A Comprehensive Guide to OLS Regression: Part-1

Prashant Sahu 27 Jan, 2023 • 10 min read


Ordinary Least squares is an optimization technique. OLS is the same technique that is used by the scikit-learn LinearRegression class and the numpy.polyfit() function behind the scenes. Before we proceed into the details of the OLS technique, it would be worthwhile going through the article I have written on the role of Optimization techniques in machine learning & deep learning. In the same article, I have briefly explained the reason and context for the existence of the OLS technique (Section 6). This article is very much in continuation of the same article, and readers are expected to be familiar with the same.


Source: Pixbay

Learning Objectives:

In this article, you will

  1. Learn what OLS is and understand its mathematical equation
  2. Get an overview of OLS in scaler form and its drawbacks
  3. Understand OLS using a real-time example

Table of Contents

  1. What are optimization problems?
  2. Why do we need OLS?
  3. Understanding the Mathematics Behind the OLS Algorithm
  4. OLS Solution in Scaler form
  5. OLS in Action using an actual example
  6. Problems with the Scaler form of OLS Solution
  7. Conclusion

What are Optimization Problems?

Optimization problems are mathematical problems that involve finding the best solution from a set of possible solutions. These problems are typically formulated as maximization or minimization problems, where the goal is to either maximize or minimize a certain objective function. The objective function is a mathematical expression describing the quantity to be optimized, and a set of constraints defines the set of possible solutions.

Optimization problems arise in various fields, including engineering, finance, economics, and operations research. They are used to model and solve problems such as resource allocation, scheduling, and portfolio optimization. Optimization is a crucial component of many machine learning algorithms. In machine learning, optimization is used to find the best set of parameters for a model that minimizes the difference between the model’s predictions and the true values. Optimization is an active area of research in machine learning, with new optimization algorithms being developed to improve the speed and accuracy of training machine learning models.

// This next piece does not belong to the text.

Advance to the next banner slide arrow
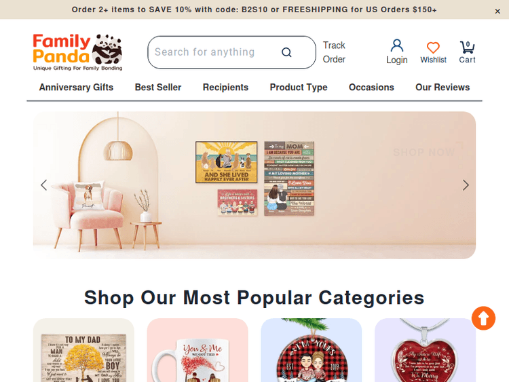Screen dimensions: 509x382 coord(466,185)

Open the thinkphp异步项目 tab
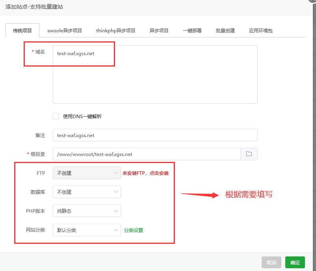point(116,30)
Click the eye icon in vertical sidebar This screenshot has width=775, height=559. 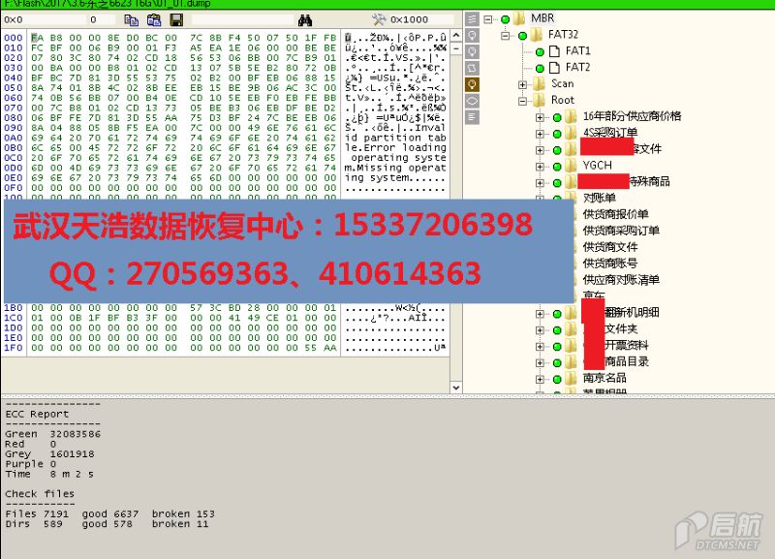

Some examples of where optimization is used in machine learning include:

  • In supervised learning, optimization is used to find the parameters of a model that minimize the difference between the model’s predictions and the true values for a given training dataset. For example, linear regression and logistic regression use optimization to find the best values of the model’s coefficients. In addition, some models like decision trees, random forests, and gradient boosting models are built by iteratively adding new models to the ensemble and optimize the parameters of the new models that minimize the error on the training data.
  • In unsupervised learning, optimization helps to find the best configuration of clusters or mapping of the data that best represents the underlying structure in the data. In clustering, optimization is used to find the best configuration of clusters in the data. For example, the K-Means algorithm uses an optimization technique called Lloyd’s algorithm, which iteratively reassigns data points to the nearest cluster centroid and updates the cluster centroids based on the newly assigned points. Similarly, other clustering algorithms such as hierarchical clustering, density-based clustering, and Gaussian mixture models also use optimization techniques to find the best clustering solution. In dimensionality reduction, optimization finds the best data mapping from a high- to a lower-dimensional space. For example, Principal Component Analysis (PCA) uses Singular Value Decomposition (SVD), an optimization technique, to find the best linear combination of the original variables that explains the most variance in the data. Additionally, other dimensionality reduction techniques like Linear Discriminant Analysis (LDA) and t-distributed Stochastic Neighbor Embedding (t-SNE) also use optimization techniques to find the best representation of the data in a lower-dimensional space.
  • In deep learning, optimization is used to find the best set of parameters for neural networks, which is typically done using gradient-based optimization algorithms such as stochastic gradient descent (SGD) or Adam/Adagrad/RMSProp, etc.

Why do we Need OLS?

The ordinary least squares (OLS) algorithm is a method for estimating the parameters of a linear regression model. The OLS algorithm aims to find the values of the linear regression model’s parameters (i.e., the coefficients) that minimize the sum of the squared residuals. The residuals are the differences between the observed values of the dependent variable and the predicted values of the dependent variable given the independent variables. It is important to note that the OLS algorithm assumes that the errors are normally distributed with zero mean and constant variance and that there is no multicollinearity (high correlation) among the independent variables. Other methods, such as Generalized Least Squares or Weighted Least Squares, should be used in cases where these assumptions are not met.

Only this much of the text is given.